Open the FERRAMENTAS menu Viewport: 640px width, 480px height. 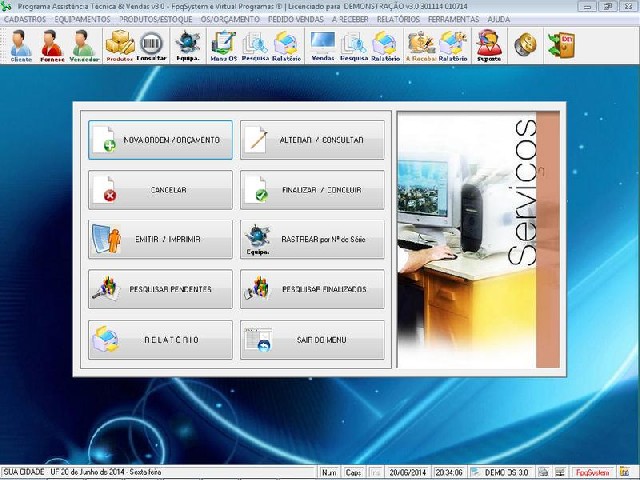tap(455, 19)
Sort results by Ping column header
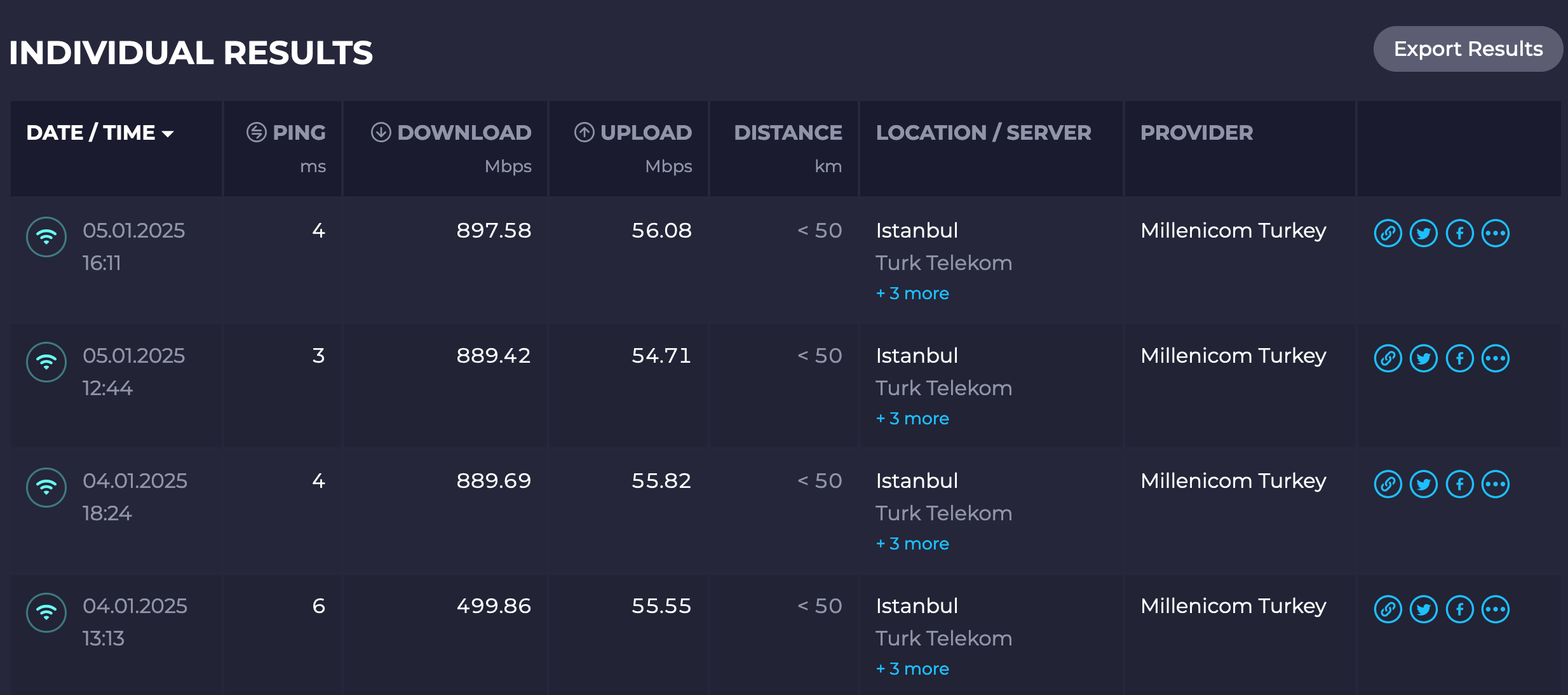Viewport: 1568px width, 695px height. (286, 132)
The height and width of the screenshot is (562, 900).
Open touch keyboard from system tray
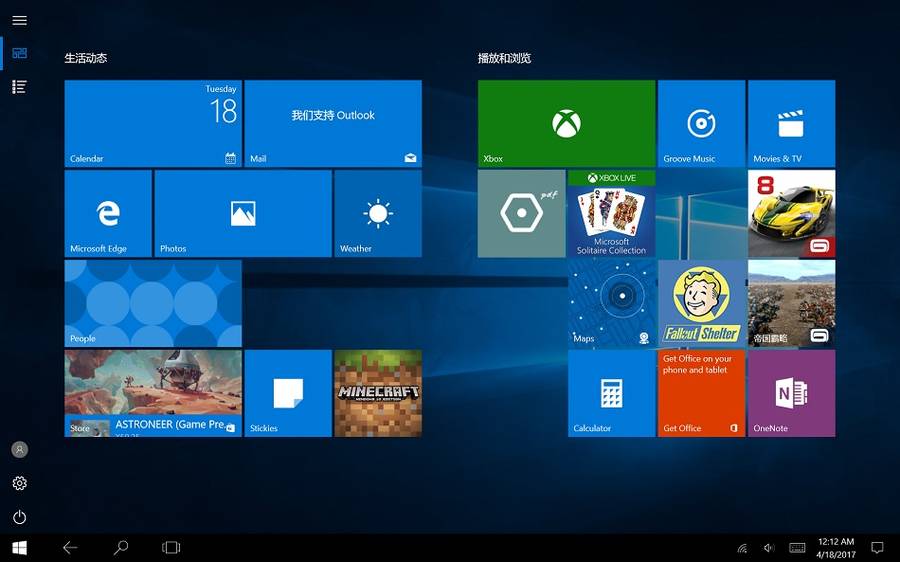(x=797, y=548)
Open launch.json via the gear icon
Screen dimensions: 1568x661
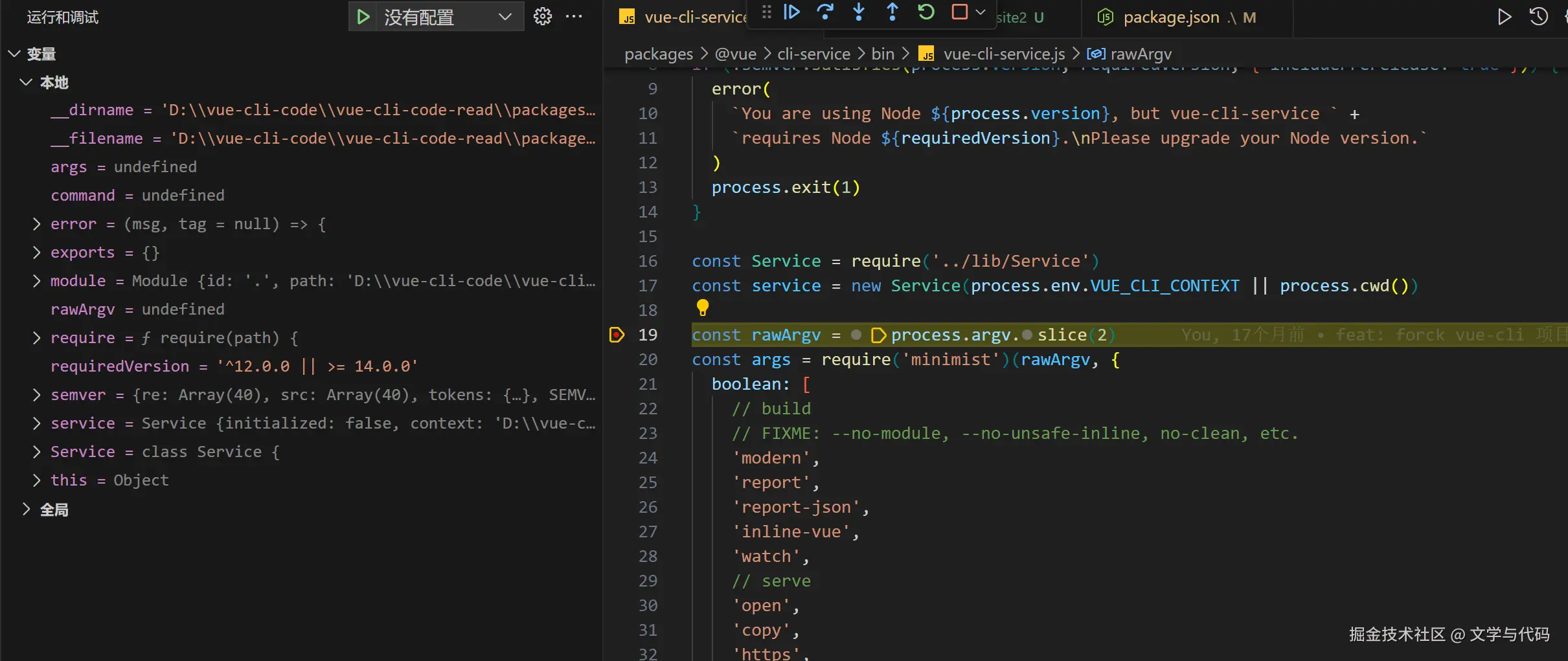click(543, 17)
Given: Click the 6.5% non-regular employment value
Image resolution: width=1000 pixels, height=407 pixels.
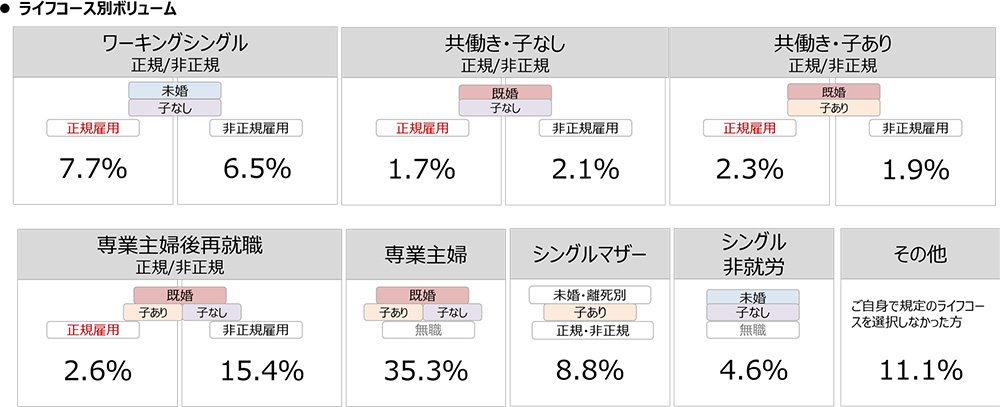Looking at the screenshot, I should (x=258, y=170).
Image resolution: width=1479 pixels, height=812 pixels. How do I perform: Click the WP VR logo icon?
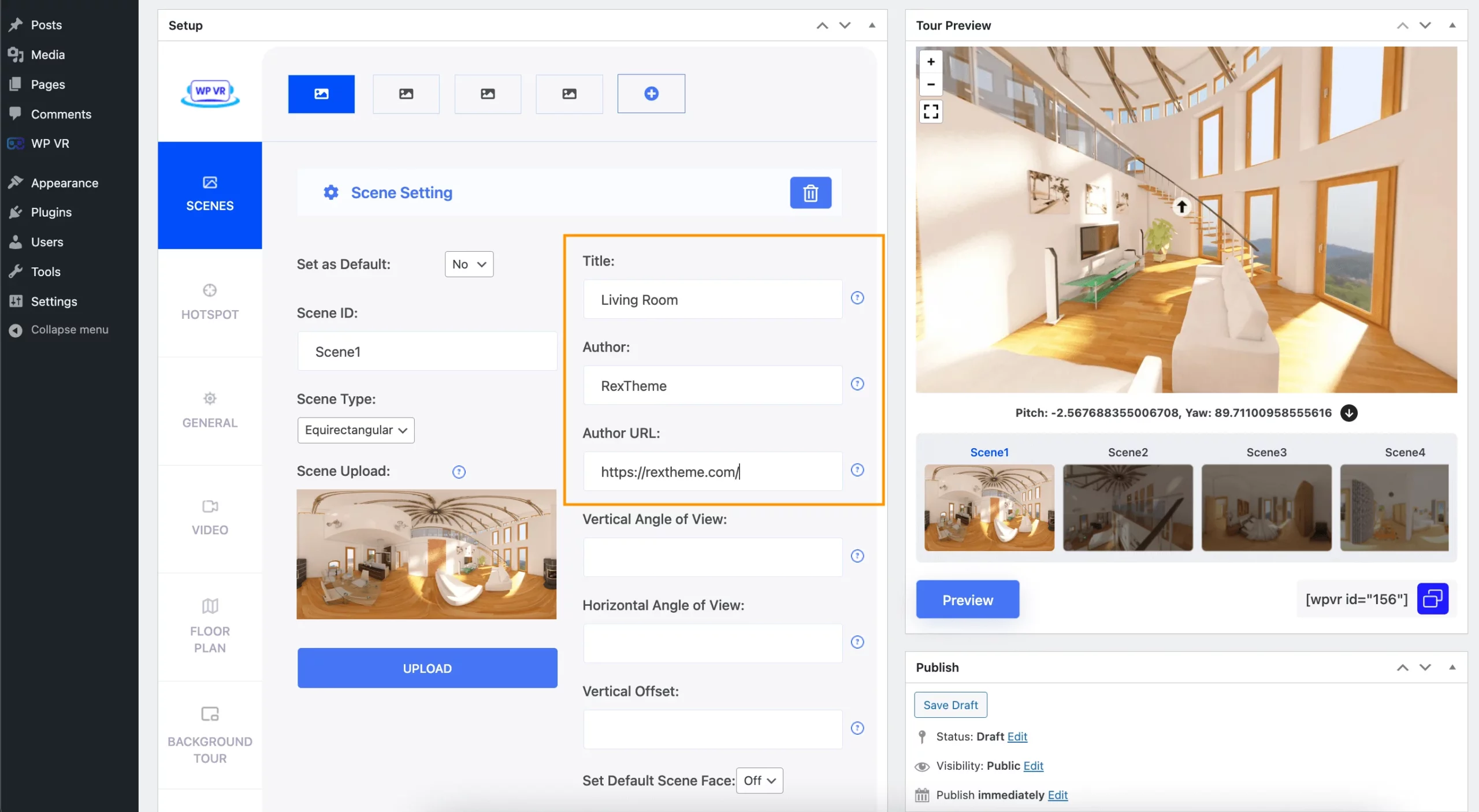pyautogui.click(x=209, y=92)
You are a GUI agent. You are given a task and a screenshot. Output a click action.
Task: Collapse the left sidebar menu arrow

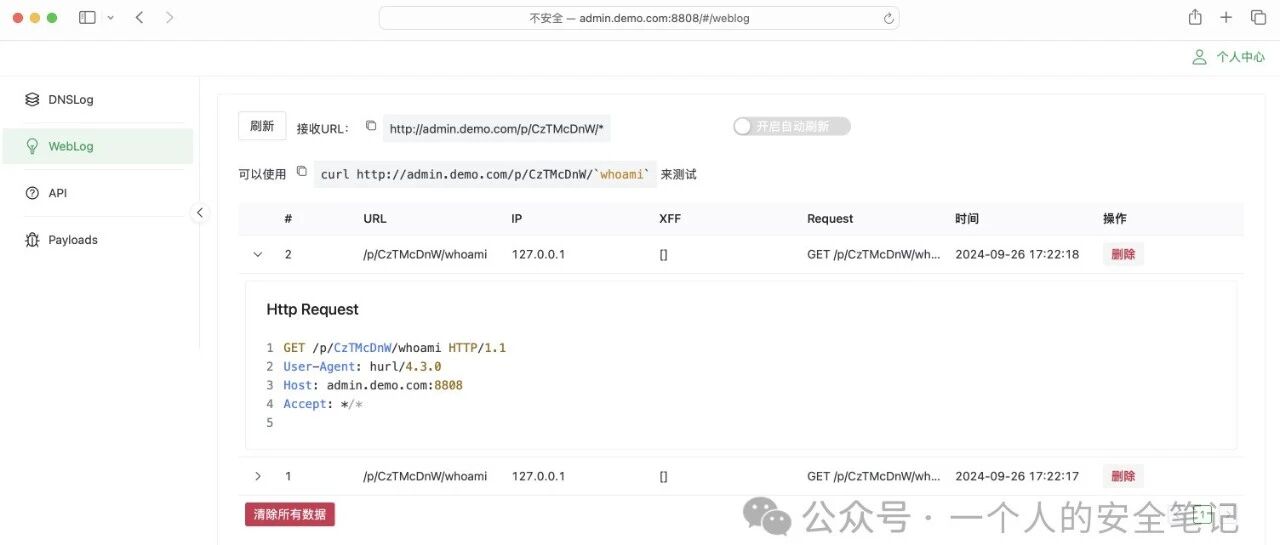tap(200, 212)
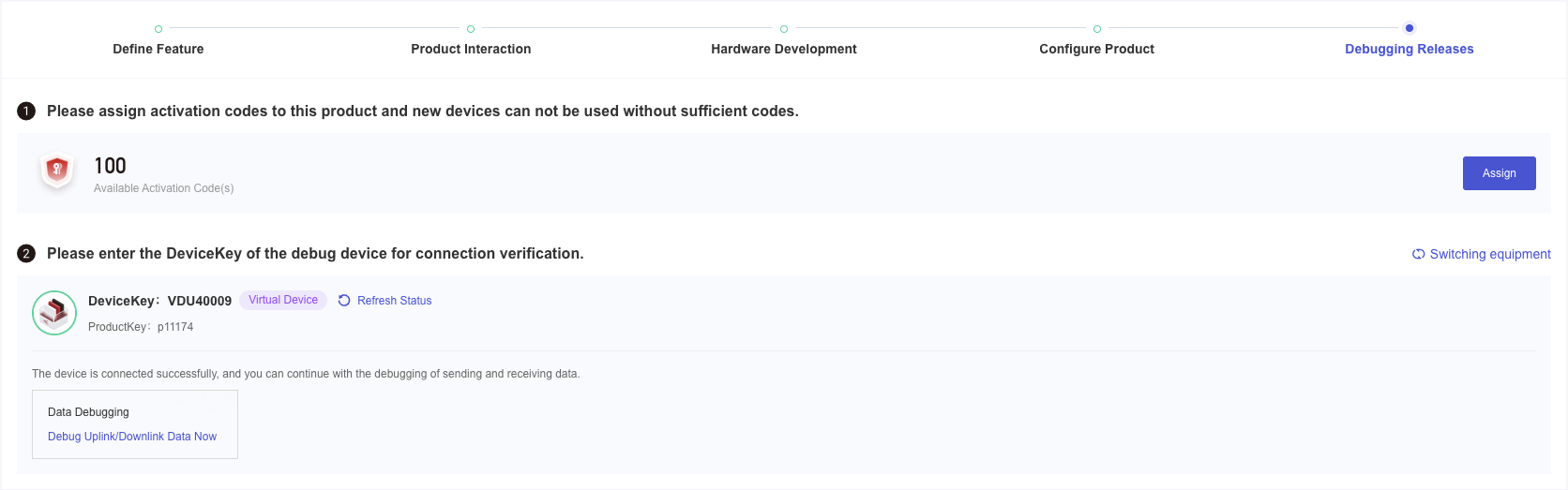This screenshot has height=490, width=1568.
Task: Click the Switching equipment link
Action: tap(1482, 254)
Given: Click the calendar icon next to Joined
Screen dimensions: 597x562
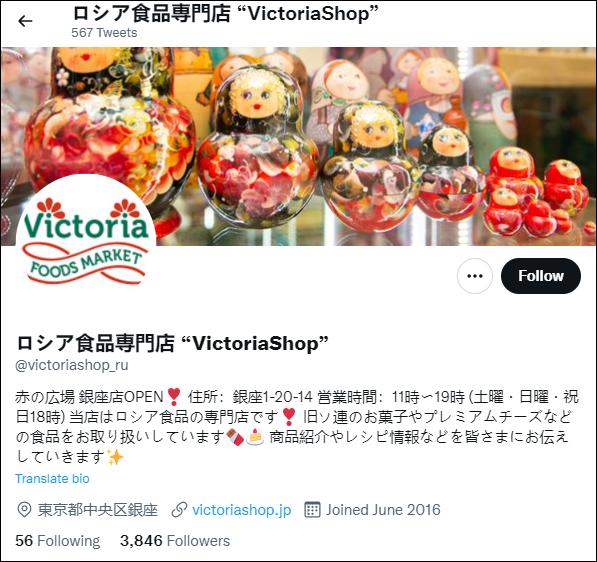Looking at the screenshot, I should [x=312, y=510].
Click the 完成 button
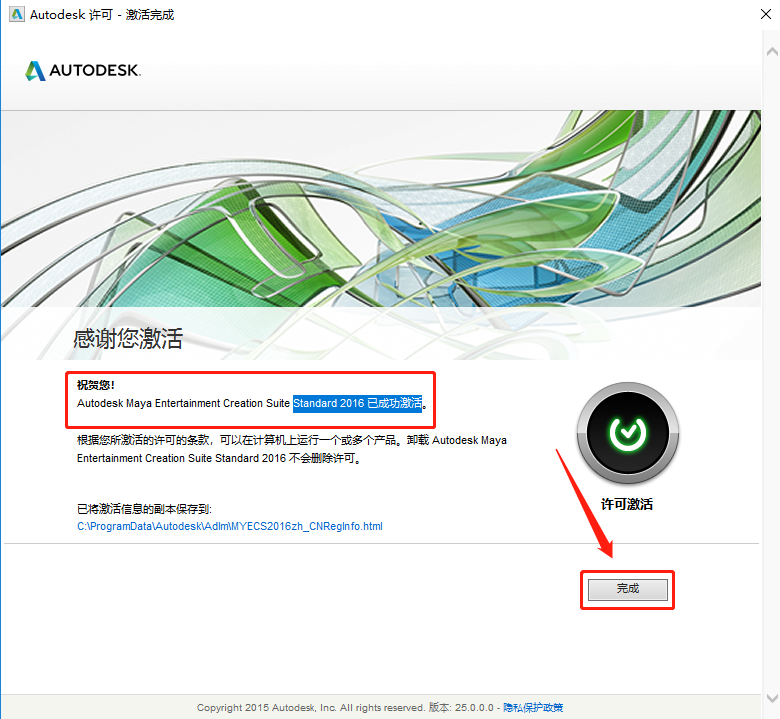The height and width of the screenshot is (719, 780). 627,589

→ PROBLEM REQUIREMENTS:
Each line from the one containing "Task: Collapse the left sidebar menu arrow" through the last line above should be retyped exactly, and no other line. Any picture is to be left out.

→ EXERCISE RESULT:
Task: Collapse the left sidebar menu arrow

tap(200, 212)
This screenshot has height=490, width=1568.
Task: Click the Switching equipment link
Action: tap(1482, 254)
Given: Click the calendar icon next to Joined
Screen dimensions: 597x562
Looking at the screenshot, I should [x=312, y=510].
Click the 完成 button
The height and width of the screenshot is (719, 780). 627,589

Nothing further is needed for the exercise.